Summaries of State-Level Studies

With the foregoing caveat, the following lists various economic impact studies that have been conducted:

  • Kaiser Commission on Medicaid and the Uninsured (November 2013). The Role of Medicaid in State Economies and the ACA. Issue Brief, November 2013. This includes a summary of findings across studies, a detailed explanation of general methodology and a table that codifies key findings from 32 studies encompassing 26 different states (some states had multiple studies) as well as listing the organization conducting the study and methodology/modeling software that was used.
  • ASPE (March 2015). Economic Impact of the Medicaid Expansion. (3.23.15). This paper has a table summarizing the results from 26 different state-level studies, showing the estimated economic impact and number of jobs created; this is identical to the November 2013 Kaiser Commission on Medicaid and the Uninsured report except that some figures have been updated.
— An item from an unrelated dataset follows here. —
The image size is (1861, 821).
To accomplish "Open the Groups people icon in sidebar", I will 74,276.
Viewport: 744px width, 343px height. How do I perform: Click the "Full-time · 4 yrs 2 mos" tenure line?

Studies Excluded From Kaiser Commission Synthesis

  • Alabama
    • Beaulier, Scott & Dr. Phillip A. Mixon (2014). Feasibility of Medicaid Expansion in Alabama. A Working Paper of the Manuel H. Johnson Center for Political Economy. This study critiques two economic impact studies commissioned by the Alabama Hospital Association. Argues that due to physician shortage, the expected economic benefits from expansion will be much smaller than projected.
  • Florida
    • A report released 2.20.13 said Medicaid expansion in Florida would create 71,300 jobs by 2016. That research came from a joint report from Families USA and Florida CHAIN, a statewide consumer health advocacy group.
    • A recent Georgetown University study found that Florida would save about $300 million in 2014 and $100 million in 2020, even after Florida takes on 10% of Medicaid costs (USAToday, 2.20.13).
  • Kentucky
    • According to a study by Deloitte Consulting LLC and the University of Louisville’s Urban Studies Institute, Medicaid expansion will add 17,000 jobs and $15.6 billion to Kentucky’s economy from 2014-2021.
    • A follow-on  study by the same authors found that Medicaid expansion will add 40,000 jobs and $30 billion to Kentucky’s economy through 2021, including a “net positive impact” of more than $800 million to state and local government budgets.” (BloombergView, 11.5.15). See Deloitte Development LLC. (February 2015). Medicaid Expansion Report: 2014. Commonwealth of Kentucky.
  • Mississippi
  • Nebraska
    • Riley, Sean (April 2013). Medicaid Expansion: The Economic Analysis Dilemma. Platte Institute. Provides a very detailed critique and analysis of the limitations and fallacies of previous estimates of economic impact, demonstrating that the trade-offs involved are much more complex than advocates have been willing to acknowledge.